• THE PROBLEM: Look for "Shipping" in each line of the entries, and return the matching lines.

Stored entries:

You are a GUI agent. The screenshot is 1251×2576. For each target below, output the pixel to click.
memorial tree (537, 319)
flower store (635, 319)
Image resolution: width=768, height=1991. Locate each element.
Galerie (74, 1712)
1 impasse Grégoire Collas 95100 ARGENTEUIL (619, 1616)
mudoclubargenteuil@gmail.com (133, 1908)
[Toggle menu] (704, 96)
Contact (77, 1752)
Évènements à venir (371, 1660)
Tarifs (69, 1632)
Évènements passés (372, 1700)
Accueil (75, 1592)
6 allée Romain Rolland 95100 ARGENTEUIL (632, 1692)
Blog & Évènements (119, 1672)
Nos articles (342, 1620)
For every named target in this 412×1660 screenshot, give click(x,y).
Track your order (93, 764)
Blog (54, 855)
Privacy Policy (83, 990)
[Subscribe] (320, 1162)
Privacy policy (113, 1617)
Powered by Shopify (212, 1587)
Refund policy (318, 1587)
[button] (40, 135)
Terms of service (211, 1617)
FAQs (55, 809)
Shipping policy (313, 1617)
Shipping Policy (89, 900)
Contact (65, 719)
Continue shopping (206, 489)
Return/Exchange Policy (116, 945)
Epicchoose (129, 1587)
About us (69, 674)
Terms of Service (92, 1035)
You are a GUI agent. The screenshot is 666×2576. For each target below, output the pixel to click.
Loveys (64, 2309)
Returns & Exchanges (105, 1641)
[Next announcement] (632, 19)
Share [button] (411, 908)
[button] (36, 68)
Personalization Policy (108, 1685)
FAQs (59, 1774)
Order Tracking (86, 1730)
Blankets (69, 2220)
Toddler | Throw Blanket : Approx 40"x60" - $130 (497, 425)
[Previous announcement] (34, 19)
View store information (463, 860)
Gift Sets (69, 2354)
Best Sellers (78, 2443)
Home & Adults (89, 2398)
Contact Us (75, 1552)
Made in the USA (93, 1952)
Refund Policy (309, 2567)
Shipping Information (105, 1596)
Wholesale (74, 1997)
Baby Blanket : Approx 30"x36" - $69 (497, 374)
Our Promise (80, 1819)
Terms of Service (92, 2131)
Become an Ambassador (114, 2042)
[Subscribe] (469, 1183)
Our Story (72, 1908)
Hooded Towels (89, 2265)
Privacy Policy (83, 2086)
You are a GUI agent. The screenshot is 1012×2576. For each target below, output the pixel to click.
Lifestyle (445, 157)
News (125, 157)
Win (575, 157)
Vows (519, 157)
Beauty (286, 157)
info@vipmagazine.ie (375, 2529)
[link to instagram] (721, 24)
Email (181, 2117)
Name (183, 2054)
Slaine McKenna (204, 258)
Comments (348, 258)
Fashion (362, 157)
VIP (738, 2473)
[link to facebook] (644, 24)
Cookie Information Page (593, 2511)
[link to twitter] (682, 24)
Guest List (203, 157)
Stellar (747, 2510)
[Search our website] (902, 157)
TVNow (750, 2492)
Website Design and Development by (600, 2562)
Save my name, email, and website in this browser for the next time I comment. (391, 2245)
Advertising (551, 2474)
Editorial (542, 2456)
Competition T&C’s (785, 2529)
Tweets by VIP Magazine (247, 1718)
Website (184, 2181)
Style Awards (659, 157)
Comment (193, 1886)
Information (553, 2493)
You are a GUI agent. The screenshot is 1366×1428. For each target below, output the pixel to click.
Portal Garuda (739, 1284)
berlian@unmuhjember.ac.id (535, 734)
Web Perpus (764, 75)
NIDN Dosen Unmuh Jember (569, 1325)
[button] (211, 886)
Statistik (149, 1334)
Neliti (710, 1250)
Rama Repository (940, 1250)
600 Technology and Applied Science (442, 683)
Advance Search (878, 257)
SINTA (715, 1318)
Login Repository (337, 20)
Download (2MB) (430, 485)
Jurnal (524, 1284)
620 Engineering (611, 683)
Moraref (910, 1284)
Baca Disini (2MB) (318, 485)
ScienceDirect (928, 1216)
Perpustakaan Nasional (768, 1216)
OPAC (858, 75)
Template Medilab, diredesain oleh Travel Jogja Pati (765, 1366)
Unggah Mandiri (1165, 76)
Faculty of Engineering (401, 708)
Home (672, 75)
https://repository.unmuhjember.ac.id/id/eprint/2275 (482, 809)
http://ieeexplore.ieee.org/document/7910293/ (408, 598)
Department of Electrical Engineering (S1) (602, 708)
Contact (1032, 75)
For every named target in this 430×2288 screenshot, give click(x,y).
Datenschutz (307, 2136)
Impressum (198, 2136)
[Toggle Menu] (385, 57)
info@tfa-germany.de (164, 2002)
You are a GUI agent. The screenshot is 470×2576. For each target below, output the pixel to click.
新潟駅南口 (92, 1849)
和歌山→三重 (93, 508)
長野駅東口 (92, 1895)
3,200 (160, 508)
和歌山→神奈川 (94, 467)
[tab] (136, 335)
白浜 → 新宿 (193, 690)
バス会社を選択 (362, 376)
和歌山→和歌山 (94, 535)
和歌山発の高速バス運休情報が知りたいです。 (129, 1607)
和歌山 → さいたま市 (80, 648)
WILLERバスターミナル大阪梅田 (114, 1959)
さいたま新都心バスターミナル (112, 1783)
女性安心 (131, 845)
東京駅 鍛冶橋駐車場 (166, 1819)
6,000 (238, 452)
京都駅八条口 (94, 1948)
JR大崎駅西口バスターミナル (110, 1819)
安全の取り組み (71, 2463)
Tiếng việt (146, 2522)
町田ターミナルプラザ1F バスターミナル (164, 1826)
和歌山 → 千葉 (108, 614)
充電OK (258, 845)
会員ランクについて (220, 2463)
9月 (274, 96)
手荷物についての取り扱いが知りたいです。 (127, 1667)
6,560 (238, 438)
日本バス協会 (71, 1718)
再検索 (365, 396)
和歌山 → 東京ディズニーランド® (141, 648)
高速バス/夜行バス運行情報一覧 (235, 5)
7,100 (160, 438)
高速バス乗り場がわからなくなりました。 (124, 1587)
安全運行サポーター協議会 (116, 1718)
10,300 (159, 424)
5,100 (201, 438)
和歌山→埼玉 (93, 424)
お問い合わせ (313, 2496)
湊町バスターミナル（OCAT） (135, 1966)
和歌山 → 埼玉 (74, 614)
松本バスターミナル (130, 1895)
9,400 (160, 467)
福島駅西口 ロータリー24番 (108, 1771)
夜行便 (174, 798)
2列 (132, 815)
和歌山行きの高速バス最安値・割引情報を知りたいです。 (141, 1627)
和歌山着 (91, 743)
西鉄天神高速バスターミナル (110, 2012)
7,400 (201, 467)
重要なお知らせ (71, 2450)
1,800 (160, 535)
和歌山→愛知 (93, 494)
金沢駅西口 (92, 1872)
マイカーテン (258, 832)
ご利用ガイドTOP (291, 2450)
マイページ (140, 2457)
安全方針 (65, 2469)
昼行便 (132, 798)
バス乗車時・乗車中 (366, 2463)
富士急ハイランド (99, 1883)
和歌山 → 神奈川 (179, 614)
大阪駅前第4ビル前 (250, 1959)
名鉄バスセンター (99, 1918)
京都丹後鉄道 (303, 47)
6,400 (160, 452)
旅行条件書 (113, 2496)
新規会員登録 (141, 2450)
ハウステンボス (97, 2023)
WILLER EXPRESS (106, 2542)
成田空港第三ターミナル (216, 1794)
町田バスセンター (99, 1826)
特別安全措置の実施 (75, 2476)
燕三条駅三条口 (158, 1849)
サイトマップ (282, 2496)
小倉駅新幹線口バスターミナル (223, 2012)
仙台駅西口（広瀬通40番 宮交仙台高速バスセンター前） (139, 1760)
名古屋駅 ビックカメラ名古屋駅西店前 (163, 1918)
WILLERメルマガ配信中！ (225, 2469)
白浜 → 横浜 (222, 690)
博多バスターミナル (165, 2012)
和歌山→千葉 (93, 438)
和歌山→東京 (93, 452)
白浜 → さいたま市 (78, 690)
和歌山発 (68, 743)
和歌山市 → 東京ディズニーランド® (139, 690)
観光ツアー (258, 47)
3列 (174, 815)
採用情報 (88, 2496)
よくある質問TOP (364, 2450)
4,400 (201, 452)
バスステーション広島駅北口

• RESPONSE FOR THIS EXERCISE:
Shipping policy (313, 1617)
Shipping Policy (89, 900)
Shipping Information (105, 1596)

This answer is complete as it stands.